## What is needed
Wherever the word "Expand" occurs in the lines below, copy the whole line.

(Recorded data Opens)

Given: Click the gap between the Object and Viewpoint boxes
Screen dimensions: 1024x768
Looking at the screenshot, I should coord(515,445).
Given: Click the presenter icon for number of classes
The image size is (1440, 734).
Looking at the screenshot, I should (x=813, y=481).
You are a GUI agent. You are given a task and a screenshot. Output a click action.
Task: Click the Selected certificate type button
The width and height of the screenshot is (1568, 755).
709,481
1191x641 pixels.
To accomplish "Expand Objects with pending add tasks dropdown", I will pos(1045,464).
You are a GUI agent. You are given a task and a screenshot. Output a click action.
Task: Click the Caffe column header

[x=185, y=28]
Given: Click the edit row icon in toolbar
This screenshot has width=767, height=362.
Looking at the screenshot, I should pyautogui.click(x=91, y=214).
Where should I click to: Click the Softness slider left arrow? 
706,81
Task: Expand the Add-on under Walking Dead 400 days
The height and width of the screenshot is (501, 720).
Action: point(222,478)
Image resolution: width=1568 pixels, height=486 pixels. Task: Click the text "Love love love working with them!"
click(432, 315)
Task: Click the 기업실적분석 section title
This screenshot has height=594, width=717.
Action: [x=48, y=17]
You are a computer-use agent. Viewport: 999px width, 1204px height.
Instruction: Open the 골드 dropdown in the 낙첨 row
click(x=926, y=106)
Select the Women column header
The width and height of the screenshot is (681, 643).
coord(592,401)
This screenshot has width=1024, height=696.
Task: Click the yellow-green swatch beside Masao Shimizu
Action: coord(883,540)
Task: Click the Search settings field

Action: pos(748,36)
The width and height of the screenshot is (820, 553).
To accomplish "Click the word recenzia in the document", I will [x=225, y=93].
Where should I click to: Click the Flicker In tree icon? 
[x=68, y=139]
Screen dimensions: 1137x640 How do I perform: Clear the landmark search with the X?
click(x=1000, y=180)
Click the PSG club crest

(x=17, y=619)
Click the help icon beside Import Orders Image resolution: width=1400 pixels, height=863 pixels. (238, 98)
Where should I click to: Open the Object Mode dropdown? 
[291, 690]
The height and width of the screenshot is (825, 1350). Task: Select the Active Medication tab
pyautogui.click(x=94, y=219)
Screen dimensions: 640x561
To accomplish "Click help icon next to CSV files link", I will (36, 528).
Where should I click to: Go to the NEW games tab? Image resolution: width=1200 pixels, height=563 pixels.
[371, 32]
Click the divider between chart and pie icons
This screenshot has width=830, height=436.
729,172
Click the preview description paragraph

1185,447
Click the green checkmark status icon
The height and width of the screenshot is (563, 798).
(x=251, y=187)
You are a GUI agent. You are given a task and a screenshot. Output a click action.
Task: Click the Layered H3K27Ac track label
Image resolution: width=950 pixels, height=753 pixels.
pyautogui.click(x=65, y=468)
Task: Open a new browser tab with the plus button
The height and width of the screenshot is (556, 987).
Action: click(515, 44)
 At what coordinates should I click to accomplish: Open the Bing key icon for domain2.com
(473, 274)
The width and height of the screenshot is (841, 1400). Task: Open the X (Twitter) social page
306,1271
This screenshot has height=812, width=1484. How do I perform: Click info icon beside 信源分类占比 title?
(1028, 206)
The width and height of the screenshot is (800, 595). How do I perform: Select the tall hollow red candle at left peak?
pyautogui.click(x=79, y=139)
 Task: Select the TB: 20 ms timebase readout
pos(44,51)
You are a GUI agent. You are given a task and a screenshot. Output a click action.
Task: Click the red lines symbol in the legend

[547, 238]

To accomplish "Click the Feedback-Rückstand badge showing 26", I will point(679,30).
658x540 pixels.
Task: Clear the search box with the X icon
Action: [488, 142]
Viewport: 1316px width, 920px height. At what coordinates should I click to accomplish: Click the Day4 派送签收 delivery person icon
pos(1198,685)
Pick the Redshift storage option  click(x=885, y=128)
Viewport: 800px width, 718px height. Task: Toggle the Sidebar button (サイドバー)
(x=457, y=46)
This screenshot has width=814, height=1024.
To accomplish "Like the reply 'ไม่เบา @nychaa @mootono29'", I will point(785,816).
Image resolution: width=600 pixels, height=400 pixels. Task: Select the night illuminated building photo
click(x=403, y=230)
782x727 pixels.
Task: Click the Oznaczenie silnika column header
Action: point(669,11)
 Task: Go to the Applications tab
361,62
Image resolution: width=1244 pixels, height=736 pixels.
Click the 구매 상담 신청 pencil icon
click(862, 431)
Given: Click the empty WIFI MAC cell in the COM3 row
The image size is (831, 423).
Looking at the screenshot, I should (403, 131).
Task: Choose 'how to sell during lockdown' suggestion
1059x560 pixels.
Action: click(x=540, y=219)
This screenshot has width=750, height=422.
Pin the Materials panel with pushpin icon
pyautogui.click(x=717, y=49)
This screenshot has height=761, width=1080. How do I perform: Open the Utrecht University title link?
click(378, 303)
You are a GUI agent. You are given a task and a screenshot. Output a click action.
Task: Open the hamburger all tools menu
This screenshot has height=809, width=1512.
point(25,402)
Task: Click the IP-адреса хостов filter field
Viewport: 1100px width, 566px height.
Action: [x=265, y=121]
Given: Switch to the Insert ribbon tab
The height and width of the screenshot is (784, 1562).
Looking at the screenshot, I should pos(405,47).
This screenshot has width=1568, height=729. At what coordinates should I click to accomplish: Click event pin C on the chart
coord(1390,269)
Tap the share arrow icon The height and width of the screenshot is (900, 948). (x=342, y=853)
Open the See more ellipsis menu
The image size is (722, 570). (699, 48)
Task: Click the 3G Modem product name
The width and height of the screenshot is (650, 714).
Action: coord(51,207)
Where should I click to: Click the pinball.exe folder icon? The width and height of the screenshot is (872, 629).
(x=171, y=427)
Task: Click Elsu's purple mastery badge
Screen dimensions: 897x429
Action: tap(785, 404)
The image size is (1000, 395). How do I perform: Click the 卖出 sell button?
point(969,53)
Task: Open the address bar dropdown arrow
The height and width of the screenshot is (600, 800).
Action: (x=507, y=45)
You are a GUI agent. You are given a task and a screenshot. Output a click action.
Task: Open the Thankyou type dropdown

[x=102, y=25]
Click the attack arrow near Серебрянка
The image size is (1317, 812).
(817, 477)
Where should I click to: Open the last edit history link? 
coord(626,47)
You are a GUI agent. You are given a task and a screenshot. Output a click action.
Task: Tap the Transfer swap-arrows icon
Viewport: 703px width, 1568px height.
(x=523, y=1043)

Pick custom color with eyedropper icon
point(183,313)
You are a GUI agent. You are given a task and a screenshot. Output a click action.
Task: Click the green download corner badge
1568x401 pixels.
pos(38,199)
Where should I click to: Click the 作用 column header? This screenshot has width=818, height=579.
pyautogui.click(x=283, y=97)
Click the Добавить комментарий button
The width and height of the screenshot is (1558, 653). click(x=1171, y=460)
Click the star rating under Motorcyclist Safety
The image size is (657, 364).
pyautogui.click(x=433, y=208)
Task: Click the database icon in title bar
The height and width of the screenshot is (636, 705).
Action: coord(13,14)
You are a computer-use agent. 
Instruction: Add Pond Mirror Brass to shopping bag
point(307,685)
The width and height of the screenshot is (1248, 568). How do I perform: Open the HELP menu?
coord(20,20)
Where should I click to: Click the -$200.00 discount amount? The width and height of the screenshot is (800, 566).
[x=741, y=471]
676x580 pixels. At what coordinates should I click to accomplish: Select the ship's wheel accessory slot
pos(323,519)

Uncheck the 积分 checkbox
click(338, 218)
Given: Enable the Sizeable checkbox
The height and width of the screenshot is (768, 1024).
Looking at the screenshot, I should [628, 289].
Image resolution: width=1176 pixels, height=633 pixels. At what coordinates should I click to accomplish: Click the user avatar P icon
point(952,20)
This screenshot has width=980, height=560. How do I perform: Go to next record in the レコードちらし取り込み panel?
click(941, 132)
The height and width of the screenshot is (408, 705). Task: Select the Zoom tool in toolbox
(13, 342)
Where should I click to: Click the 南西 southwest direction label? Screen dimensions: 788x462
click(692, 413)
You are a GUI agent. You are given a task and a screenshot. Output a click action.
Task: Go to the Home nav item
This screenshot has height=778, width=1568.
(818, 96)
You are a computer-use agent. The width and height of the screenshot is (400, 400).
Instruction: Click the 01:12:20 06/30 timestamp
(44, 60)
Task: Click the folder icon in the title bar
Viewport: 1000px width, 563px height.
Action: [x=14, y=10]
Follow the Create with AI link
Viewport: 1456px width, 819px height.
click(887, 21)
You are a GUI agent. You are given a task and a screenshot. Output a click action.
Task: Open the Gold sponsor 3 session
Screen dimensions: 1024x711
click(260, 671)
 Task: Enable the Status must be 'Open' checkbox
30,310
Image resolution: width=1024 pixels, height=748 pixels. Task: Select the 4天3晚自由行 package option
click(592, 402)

(Recorded data Closes)

## Task result
To accomplish "Expand Objects with pending add tasks dropdown", I will pos(1045,464).
Task: Expand the Add-on under Walking Dead 400 days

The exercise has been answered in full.